Hello,
I experience disk I/O issues on a ESXi with 3 VM
: one VM will hog all available I/O, leaving all others VM's I/O
almost suspended until I stop the IOs on the first.
I understand
all VM should get a little slow, but what I see is an all-or-nothing
situation.
I enclose 2 graphs which explains the issue. perfs_disques_1.jpg is the bandwidth stacked-per-VM graph, where I explain what is what. The 2nd one is the IOPS (sort of) graph on the host-level.
Principle :
1-
I generate some IO on VM1
2- I initiate a reboot of VM 2 and 3
3-
if given "intense" enough IO, VM1 will keep VM2 and 3 from rebooting
until I stop the IO generation process.
The results are
reproductible without fail. As simply extracting an archive on VM1 is enough to
hog all VM 2 and 3's IOs, I'm not sure it's supposed to work like this...
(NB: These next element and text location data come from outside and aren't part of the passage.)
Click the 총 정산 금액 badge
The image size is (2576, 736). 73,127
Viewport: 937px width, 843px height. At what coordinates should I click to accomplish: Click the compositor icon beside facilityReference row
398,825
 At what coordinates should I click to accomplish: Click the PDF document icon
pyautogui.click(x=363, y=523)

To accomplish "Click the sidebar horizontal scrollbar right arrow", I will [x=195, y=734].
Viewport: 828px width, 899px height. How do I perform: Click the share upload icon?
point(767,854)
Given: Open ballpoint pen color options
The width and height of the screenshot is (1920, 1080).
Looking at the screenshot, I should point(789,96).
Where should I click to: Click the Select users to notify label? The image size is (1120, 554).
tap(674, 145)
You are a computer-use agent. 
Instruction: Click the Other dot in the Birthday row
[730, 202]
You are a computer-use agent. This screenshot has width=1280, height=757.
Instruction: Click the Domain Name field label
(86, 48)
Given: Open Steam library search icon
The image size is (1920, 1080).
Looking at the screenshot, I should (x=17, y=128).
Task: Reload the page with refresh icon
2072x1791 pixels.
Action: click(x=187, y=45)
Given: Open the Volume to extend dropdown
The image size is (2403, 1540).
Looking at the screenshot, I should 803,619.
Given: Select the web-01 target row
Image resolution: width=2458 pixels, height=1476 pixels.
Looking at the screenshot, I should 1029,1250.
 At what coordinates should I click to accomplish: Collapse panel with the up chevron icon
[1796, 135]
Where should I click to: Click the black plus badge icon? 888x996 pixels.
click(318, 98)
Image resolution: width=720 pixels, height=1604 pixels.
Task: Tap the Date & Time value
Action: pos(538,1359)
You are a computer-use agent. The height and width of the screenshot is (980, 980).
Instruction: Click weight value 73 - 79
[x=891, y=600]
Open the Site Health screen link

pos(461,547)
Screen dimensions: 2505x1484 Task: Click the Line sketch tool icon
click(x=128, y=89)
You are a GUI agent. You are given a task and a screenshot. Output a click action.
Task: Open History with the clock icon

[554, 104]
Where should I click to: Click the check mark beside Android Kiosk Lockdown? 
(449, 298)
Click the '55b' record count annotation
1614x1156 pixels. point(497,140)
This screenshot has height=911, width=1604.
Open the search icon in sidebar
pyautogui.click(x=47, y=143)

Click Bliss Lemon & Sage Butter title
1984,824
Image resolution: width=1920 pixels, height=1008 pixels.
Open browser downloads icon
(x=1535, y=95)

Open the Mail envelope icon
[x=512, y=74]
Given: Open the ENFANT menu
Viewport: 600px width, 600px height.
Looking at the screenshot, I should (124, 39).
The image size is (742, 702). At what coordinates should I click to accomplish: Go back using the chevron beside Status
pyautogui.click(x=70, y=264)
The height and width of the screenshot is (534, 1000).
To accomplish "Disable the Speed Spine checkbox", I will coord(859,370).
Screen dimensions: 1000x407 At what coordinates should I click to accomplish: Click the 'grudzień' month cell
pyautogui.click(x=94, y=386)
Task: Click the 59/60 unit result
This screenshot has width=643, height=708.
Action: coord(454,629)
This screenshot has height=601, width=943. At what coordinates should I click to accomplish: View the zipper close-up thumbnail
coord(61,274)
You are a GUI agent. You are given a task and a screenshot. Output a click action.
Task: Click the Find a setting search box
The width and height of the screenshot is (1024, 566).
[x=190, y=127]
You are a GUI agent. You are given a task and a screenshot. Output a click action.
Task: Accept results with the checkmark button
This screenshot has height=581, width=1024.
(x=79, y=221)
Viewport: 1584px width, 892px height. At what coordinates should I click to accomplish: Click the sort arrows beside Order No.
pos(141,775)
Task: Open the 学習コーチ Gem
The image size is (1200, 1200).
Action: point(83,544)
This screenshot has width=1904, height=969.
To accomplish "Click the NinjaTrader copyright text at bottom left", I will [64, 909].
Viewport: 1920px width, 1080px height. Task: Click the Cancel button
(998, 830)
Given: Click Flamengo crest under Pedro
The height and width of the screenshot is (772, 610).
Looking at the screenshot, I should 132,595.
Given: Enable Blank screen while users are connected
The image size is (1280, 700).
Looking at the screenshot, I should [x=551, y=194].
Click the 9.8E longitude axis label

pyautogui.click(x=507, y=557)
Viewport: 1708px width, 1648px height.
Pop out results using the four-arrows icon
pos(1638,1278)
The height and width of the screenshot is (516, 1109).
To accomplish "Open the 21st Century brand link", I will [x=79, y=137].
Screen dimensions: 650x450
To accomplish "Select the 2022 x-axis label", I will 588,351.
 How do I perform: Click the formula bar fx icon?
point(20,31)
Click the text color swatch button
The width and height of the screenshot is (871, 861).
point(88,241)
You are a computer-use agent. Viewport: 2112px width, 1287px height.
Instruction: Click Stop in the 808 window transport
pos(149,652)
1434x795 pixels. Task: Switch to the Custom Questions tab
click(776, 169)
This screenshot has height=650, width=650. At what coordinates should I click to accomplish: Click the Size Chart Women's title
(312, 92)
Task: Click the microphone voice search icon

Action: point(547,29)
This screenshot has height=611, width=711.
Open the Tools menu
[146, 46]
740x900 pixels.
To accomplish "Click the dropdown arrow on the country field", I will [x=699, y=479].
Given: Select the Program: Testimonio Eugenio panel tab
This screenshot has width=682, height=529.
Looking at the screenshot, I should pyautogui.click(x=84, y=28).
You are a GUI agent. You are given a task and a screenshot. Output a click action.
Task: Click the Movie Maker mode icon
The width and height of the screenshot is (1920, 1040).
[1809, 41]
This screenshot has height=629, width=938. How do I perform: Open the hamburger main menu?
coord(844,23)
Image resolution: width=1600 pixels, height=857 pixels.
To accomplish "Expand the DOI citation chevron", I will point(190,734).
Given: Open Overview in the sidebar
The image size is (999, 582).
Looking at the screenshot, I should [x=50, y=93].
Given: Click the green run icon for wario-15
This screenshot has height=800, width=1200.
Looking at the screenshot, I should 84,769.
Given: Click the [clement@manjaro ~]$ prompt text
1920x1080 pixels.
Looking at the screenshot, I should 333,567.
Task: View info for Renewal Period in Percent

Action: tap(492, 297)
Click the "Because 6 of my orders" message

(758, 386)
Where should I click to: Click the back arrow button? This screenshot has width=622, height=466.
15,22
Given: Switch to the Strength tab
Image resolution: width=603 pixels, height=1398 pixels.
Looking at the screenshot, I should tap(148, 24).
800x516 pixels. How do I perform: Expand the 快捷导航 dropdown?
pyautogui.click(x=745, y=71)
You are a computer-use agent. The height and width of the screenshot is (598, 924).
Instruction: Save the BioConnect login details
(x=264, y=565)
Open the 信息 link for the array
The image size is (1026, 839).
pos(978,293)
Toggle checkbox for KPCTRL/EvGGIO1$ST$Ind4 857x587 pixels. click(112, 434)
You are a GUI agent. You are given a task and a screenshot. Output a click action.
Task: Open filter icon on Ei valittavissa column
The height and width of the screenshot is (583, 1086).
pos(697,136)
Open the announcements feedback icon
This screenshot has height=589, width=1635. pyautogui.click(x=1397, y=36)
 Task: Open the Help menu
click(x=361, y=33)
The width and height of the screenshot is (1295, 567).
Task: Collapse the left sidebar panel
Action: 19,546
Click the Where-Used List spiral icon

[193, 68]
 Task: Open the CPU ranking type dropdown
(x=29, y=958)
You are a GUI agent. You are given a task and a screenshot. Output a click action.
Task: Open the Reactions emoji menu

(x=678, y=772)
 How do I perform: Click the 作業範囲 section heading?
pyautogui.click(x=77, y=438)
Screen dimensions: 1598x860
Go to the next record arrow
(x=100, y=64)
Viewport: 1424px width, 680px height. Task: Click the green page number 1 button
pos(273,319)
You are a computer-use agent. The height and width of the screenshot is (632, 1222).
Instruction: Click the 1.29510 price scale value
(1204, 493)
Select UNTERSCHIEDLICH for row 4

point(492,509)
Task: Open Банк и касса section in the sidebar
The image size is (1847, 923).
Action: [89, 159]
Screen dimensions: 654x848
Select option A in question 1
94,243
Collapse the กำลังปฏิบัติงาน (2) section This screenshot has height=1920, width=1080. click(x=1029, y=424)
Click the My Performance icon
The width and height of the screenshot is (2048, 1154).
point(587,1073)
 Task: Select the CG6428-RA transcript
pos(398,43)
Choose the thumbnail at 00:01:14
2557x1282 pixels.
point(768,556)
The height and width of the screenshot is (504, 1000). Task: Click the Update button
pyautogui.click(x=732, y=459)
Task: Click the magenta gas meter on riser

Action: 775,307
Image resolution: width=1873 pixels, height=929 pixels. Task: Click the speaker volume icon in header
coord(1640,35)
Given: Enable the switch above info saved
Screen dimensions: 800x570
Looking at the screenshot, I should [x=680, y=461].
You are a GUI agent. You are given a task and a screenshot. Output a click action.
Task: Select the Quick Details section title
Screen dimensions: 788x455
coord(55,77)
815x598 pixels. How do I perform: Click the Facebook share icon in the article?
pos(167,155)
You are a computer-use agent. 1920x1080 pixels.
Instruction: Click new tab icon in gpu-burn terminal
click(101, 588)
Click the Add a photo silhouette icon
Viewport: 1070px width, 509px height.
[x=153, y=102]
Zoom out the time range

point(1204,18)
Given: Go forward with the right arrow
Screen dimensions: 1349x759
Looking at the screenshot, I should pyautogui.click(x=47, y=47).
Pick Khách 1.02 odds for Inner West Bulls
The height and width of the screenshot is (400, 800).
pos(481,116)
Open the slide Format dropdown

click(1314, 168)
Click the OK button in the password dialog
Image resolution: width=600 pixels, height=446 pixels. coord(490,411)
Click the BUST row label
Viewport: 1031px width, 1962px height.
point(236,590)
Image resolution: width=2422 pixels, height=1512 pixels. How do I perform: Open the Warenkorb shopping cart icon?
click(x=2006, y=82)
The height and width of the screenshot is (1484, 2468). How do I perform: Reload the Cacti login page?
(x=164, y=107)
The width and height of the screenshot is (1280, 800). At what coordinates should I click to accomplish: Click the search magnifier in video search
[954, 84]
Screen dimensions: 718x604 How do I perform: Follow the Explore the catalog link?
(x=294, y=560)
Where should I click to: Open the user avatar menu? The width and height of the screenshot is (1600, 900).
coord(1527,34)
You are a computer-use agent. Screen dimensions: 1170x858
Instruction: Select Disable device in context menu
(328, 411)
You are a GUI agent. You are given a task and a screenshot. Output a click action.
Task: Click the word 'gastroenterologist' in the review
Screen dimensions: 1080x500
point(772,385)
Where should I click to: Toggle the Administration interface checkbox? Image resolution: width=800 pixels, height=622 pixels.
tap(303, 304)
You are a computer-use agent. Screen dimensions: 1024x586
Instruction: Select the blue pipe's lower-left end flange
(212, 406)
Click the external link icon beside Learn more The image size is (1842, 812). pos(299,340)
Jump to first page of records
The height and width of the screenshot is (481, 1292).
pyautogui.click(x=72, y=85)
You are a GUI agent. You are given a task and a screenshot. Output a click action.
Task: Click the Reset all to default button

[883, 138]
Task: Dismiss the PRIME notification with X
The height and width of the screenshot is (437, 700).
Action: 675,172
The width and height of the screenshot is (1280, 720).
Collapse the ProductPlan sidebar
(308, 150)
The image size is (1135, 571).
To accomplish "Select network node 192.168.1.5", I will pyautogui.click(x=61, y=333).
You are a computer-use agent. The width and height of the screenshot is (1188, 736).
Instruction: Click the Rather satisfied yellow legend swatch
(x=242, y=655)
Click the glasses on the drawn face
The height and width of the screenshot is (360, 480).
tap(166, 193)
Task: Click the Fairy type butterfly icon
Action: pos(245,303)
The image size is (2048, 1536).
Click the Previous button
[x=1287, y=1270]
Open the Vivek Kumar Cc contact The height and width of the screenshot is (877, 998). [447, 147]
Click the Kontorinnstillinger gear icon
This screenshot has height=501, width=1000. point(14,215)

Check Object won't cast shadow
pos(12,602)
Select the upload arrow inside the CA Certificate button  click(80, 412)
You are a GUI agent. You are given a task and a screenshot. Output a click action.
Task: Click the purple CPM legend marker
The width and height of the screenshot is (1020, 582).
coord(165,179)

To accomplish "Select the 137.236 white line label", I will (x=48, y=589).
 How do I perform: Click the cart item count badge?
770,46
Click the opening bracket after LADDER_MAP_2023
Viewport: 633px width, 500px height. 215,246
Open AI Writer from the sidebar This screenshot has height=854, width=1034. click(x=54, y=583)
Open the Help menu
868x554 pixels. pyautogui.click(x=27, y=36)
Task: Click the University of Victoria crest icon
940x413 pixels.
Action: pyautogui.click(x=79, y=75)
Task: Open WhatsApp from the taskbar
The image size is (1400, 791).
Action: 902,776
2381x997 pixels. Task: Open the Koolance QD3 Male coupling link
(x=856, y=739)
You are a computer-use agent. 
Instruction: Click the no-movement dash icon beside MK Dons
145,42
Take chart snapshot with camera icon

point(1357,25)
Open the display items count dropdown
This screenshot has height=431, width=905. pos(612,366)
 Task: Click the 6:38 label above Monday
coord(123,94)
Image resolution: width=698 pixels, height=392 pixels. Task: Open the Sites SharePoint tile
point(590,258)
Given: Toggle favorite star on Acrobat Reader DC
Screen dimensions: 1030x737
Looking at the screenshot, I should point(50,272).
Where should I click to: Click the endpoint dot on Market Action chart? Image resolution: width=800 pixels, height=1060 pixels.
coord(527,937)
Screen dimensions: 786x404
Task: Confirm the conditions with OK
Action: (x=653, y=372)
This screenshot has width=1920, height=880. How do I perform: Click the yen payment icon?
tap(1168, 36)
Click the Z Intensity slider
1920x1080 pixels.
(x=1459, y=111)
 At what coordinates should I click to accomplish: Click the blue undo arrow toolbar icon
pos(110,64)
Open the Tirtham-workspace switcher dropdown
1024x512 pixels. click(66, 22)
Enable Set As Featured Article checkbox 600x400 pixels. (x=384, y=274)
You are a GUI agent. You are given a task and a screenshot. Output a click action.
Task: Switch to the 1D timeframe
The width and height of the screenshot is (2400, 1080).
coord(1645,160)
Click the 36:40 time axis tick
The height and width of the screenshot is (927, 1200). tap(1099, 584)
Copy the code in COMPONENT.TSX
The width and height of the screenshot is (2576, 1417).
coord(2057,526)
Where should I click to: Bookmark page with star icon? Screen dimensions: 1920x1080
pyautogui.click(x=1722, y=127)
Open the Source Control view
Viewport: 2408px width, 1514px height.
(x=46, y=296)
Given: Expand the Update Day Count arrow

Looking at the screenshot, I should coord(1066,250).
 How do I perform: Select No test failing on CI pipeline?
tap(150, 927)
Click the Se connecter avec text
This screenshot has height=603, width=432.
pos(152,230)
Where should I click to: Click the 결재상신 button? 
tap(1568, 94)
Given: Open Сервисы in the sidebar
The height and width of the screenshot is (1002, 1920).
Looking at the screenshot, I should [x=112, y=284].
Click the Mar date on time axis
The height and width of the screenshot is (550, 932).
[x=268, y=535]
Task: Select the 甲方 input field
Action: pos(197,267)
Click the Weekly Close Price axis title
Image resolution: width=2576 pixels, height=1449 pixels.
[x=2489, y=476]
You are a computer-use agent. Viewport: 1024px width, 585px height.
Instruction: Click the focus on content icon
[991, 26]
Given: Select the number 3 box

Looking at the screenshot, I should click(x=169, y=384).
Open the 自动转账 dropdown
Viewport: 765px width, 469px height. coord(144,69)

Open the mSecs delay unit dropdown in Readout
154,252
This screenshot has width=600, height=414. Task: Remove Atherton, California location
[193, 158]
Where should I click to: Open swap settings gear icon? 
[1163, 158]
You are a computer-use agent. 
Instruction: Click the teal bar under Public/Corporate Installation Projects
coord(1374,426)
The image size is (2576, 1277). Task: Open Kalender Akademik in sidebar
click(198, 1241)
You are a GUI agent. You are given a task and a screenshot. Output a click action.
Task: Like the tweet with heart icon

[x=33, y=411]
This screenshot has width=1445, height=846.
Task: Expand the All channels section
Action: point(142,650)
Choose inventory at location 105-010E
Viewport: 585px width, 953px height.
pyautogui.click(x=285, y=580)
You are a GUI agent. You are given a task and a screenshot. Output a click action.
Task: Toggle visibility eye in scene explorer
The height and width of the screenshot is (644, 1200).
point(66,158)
Is it a bug or bad driver ? If
not, are there some advanced parameters (aside from disk shares, which
I'm aware of) I can tune to make ESXi cope better and balance the IO
between the VM like it should ?
NB : I understand not having cache
for the RAID controller doesn't help performance, but as I see it raw
performance isn't the issue there, the issue is bad load-balancing
before it even get to the disk.
Thanks for the help !
Software :
- ESXi 4
update 2 (generic version)
- firmware (BIOS and RAID controller) updated to latest version
Hardware :
- DL160 G6 1P (Xeon
E5520)
- 12 Go RAM
- Smart Array P410 without cache
- 2 SAS 15k HDD (RAID 1)